Tuesday, 22 March 2016

Edinburgh Yarn Festival Recap: Just the Beginning . . .

Can there be a more beautiful and vibrant city to hold a yarn festival in than Edinburgh?

They even have knitters and spinners on the back of their banknotes (I knew that Scotland had different notes to England but didn't realize that there are three banks who can print their money, so while the colours stay the same, the images vary.  This note is part of the Clydesdale Bank's World Heritage series showing the women of St. Kilda.  Very cool.)

Whew - I am just getting my breath back after a whirlwind five days involving lots of walking, eating, dancing, knitting, crocheting, talking about knitting and crochet, getting inspired through courses and of course squishing and shopping for yarn and fibre. It's going to take a few posts to recap everything but the first thing to say is that if you only go to one wool festival a year, this is definitely the one to attend.  Huge kudos to Jo and Mica, the amazing women behind EYF; I can only imagine the hours and hours of hard work needed to make such a large event go so smoothly.  There weren't even any queues for the loos - how on earth did they manage that?

The marketplace was fantastic as always.  I love talking to the vendors whose passion and knowledge are infectious, and I may have come away with just a wee skein or two (more on that in another post).  It was also fun to hang out at the podcast lounge, fondle some British wool breeds and see this amazing blanket knitted by Cathy Scott and held up by Sonia Bargielowska of Blacker Yarns and the unstoppable Louise Scollay of Knit British

I probably overloaded myself with courses but really wanted to absorb as much knowledge as possible.  This is what I love about knitting - the learning never stops.  And EYF attracts some top-notch teachers from around the globe.  My mind is still swirling trying to process all that I learnt, but some of it was absolutely invaluable.  I took two workshops that will hopefully help me with my City and Guilds course - "Intro to Garment Design" with Ysolda Teague, and "Knitting Outside the Box" with Bristol Ivy.  I've admired these two designers for years and they both helped explain some of the math behind designing and also reassured us that you don't need to be able to draw to get your ideas across.  In particular I really loved Bristol's course; she's a very engaging teacher and had us doing lots of fun exercises to get the creative juices going. I'd definitely recommend taking any course with her; in fact I'm going to purchase her Craftsy class on Knitting on the Bias.  I just really like the way her mind works. 

Then I tried my hand at drop spindling. Here's my very first spun ball of yarn and it's probably a good thing that it's out of focus. However, I've been assured by my instructor Janet Renouf-Miller that if I practice for ten minutes every day, I should get the hang of it in two weeks. 

My other two courses were pure play.  I knew the moment I entered the room and saw a table full of coloured yarn that I was going to have fun in "Freeform Crochet" with Carol Meldrum

I'd forgotten how relaxing it can be to crochet, especially when there aren't too many rules or stitches to count. We learned several interesting techniques and how to crochet "organic scrumbles". Such fun.

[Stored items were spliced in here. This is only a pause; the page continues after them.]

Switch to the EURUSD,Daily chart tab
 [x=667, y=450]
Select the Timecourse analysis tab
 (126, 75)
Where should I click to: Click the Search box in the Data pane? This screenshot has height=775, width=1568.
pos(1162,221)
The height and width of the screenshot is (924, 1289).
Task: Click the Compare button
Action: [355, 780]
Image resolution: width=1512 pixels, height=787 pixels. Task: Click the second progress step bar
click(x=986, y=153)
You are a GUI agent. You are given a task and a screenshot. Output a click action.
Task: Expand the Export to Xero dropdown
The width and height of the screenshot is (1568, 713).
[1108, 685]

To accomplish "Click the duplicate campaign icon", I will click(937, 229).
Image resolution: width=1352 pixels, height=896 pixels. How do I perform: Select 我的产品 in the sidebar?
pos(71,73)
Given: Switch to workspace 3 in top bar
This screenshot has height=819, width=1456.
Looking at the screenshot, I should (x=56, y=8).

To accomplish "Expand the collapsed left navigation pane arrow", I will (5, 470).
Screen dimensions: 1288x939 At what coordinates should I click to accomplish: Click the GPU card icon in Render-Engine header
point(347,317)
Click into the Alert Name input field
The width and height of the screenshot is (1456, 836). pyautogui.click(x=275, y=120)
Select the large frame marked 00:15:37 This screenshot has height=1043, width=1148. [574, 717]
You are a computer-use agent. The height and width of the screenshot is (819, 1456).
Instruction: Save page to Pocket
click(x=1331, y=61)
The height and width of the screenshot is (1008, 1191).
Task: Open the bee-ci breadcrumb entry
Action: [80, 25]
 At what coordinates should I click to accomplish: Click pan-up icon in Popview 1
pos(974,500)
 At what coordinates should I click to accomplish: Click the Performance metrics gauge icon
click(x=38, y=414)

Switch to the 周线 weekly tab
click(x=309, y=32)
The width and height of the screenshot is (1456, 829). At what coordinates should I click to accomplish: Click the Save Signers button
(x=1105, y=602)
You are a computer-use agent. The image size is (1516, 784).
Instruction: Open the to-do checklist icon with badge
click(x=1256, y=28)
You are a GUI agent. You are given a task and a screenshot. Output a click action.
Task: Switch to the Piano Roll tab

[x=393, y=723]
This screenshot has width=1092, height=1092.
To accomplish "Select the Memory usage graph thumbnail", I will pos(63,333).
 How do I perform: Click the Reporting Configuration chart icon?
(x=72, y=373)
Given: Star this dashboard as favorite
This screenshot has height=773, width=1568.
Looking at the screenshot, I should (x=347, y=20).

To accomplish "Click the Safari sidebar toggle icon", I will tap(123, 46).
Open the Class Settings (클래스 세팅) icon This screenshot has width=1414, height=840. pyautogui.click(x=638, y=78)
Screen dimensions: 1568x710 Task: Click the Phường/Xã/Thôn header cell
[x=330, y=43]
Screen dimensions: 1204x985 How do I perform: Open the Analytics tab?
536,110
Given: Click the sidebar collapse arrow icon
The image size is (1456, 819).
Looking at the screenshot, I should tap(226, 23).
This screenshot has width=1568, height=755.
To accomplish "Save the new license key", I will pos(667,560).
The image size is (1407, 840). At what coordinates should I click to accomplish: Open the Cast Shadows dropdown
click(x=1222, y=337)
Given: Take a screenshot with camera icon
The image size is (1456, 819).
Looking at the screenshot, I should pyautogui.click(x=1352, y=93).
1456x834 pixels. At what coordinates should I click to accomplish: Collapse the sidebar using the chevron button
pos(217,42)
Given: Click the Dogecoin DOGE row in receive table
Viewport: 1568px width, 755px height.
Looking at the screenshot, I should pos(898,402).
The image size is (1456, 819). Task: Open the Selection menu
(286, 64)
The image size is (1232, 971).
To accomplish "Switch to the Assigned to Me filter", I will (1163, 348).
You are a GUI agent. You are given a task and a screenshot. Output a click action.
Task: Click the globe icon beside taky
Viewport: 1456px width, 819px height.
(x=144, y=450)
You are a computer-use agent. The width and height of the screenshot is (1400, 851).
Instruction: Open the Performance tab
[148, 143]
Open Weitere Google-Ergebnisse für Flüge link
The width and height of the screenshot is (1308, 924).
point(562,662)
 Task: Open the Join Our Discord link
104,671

And then on the last day there was a workshop with knitting's superstar of colour,  Stephen West.  I've enjoyed participating in four of his mystery shawl KALs including "The Doodler" shown here. 

I'd not really call this a course - it was more of a knit and natter session but with a lot of laughs and a lovely group of knitters. We'd all brought various bits of textured yarn and metal chains and we just spent three hours playing.  I ended up with a large woolly necklace that I have no idea what to do with, but I'd never tried knitting/crocheting jewellery before and it could be fun to try it on a smaller scale. 

And really, that was what last week was all about - trying new things, developing my skills, getting creative and reminding myself that there's a whole lot of craft outside of knitting.  In the marketplace, I picked up some of these garter stitch fat quarters from the Knitting Goddess.  I really want to start quilting again soon.  Oh, and dig out the loom again. After I get good at spinning. 

In this year of trying to balance all my various interests, I decided on the train home to take a whole week off from knitting.  I am allowed to crochet, spin, weave, or sew but no knitting.  So far it's been great and I've made progress on a few other projects that have been lying around in neglect.  Of course, all this yarn came home with me too so I'm sure it won't be long before I pick up the needles again.  There was some incredible yarn for sale at EYF - more on that in the next post. 


kaystir said...

We should start that spinning group here in Liverpool.

Julie said...

Am so pleased to have discovered your blog through the EYF post ... have read a few of your posts and already have a list of places I want to visit and revisit. And your prolific knitting too - wow! Love that you're obviously a lit fan too [I used to volunteer at Charleston many years ago so the early 20th century is a favourite of mine too]. Looking forward to following your posts!

Blithe Spirit said...

Oh, what a lovely comment - thank you so much. That must have been an amazing experience volunteering at Charleston. I STILL haven't made it down there, although I did visit Sissinghurst many years ago and loved Vita's tower and the room she wrote in.